Contratto freelance: cosa includere e come tutelarsi

A cura della Redazione · Aggiornato il 9 agosto 2026 · 12 min di lettura

Lavorare come freelance senza un contratto scritto è come costruire su sabbia: finché il rapporto va bene non te ne accorgi, ma al primo problema rischi di perdere tempo, denaro e rapporti professionali. Eppure la maggior parte dei freelance italiani inizia accettando lavori via email o addirittura a voce, convinti che "tanto ci fidiamo". Non funziona così.

Un contratto ben fatto protegge entrambe le parti, chiarisce le aspettative fin dall'inizio e, quando qualcosa va storto, ti dà gli strumenti per risolvere la situazione senza finire in un contenzioso infinito.

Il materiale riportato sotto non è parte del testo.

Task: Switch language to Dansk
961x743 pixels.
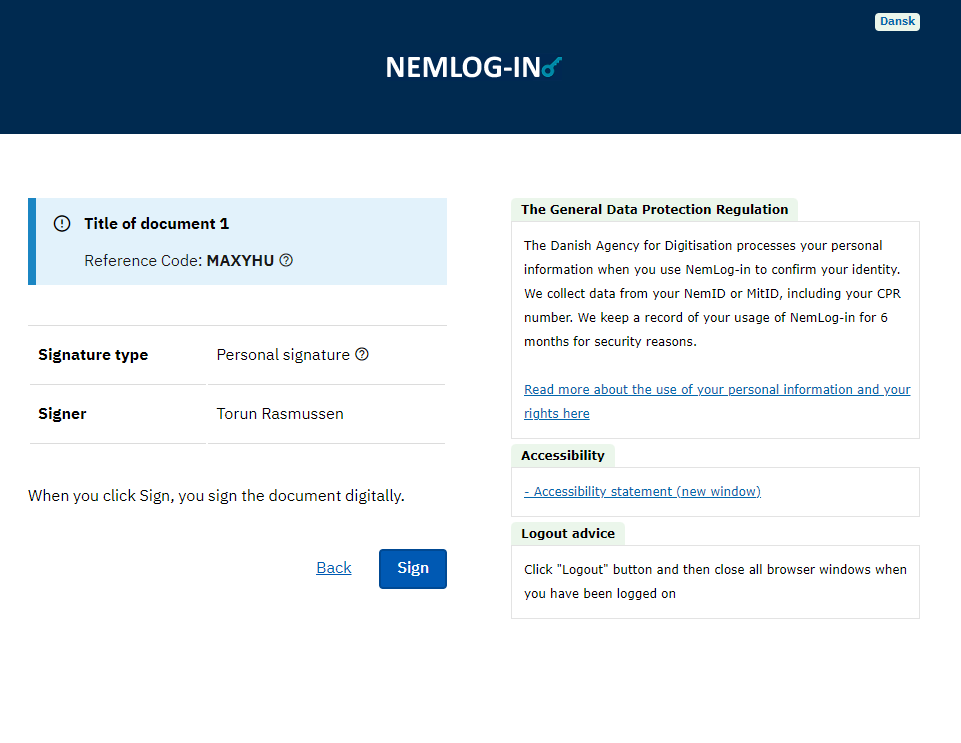Action: pyautogui.click(x=897, y=21)
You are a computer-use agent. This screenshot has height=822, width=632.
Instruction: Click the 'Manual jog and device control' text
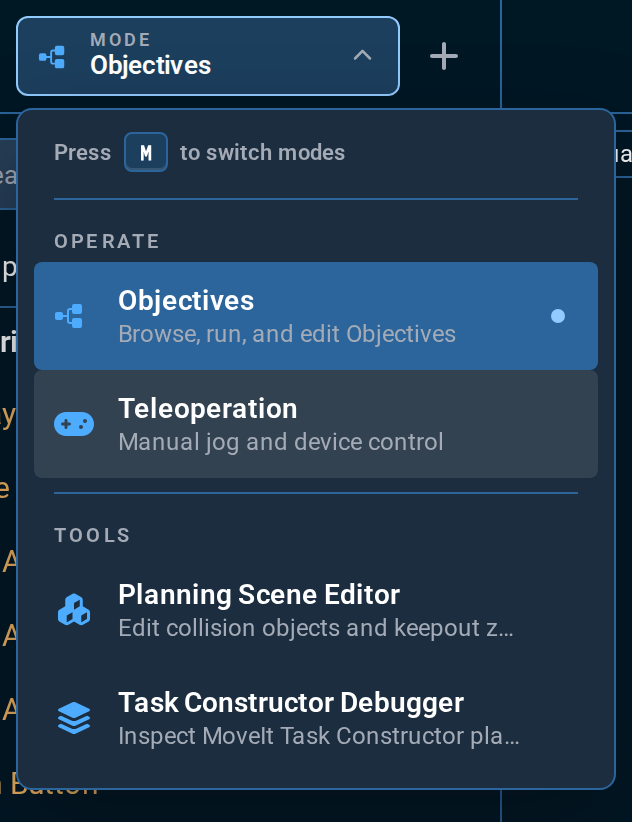281,442
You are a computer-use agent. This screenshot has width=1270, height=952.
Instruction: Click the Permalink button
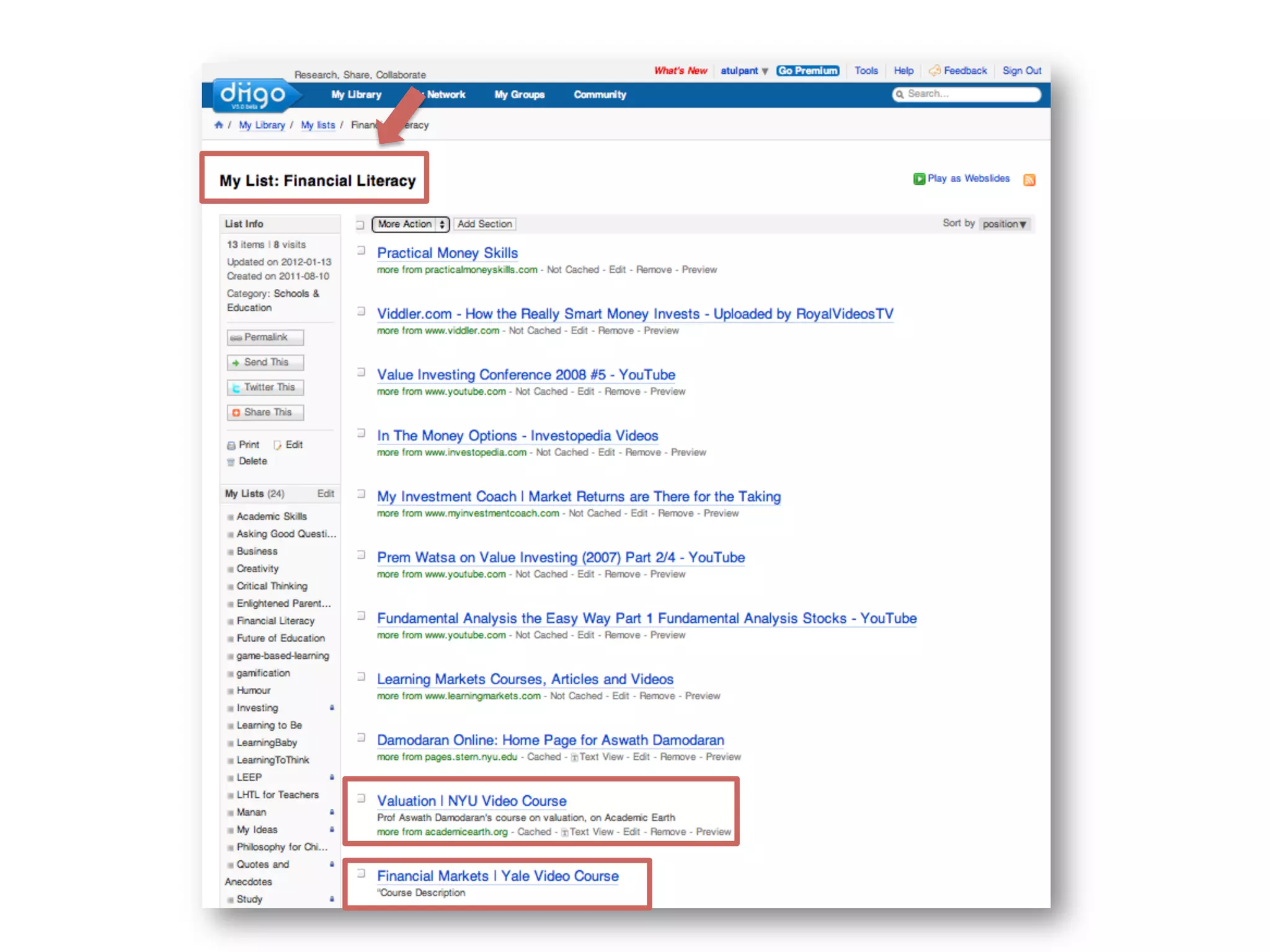pyautogui.click(x=265, y=337)
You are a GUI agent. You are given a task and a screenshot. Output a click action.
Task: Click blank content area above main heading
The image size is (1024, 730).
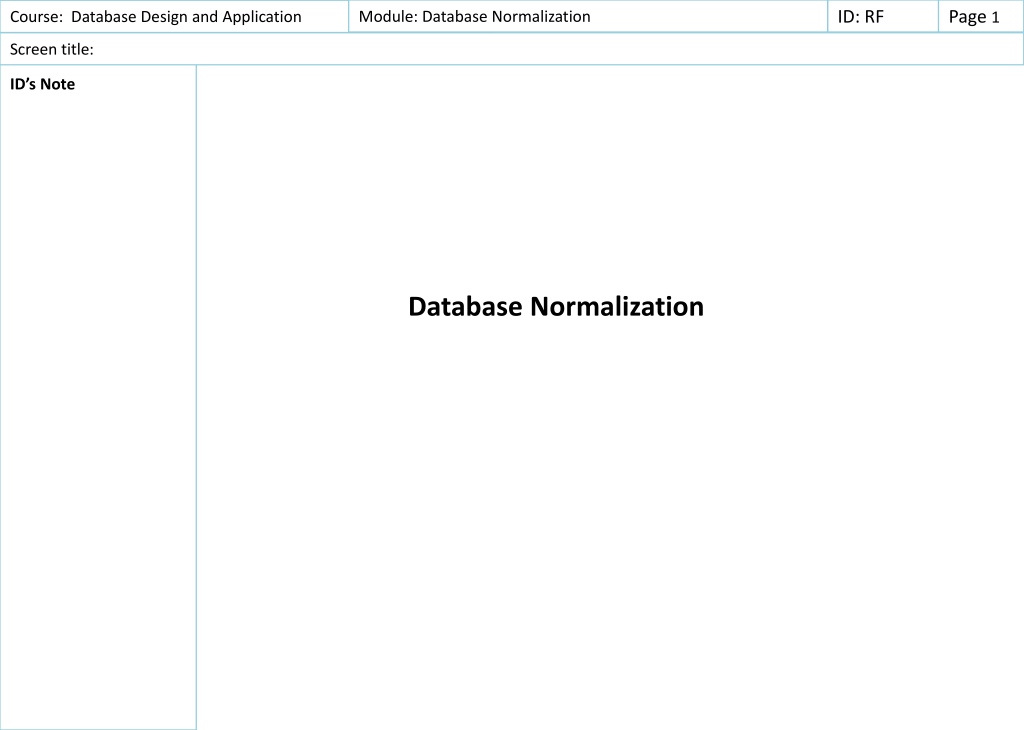pyautogui.click(x=609, y=176)
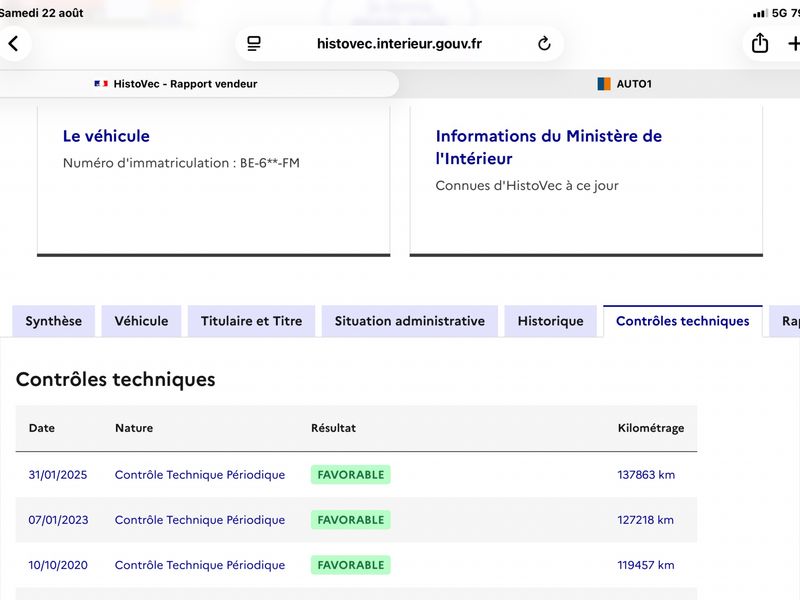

In questa guida vediamo cosa deve contenere un contratto freelance, come strutturarlo senza un avvocato, quando invece l'avvocato è necessario, e cosa fare quando un cliente non paga.

Se sei ancora nella fase di valutare come strutturare la tua attività, leggi prima la nostra guida su come diventare freelance e quella su come aprire la partita IVA.

Perché il contratto scritto è indispensabile

In Italia un contratto verbale è tecnicamente valido per molte tipologie di prestazione, ma provarti in giudizio senza documentazione scritta è quasi impossibile. Il problema principale non è nemmeno la malafede: spesso cliente e freelance ricordano l'accordo in modo diverso dopo settimane o mesi. Cosa era incluso nel prezzo? Quante revisioni erano previste? Chi possiede il materiale prodotto?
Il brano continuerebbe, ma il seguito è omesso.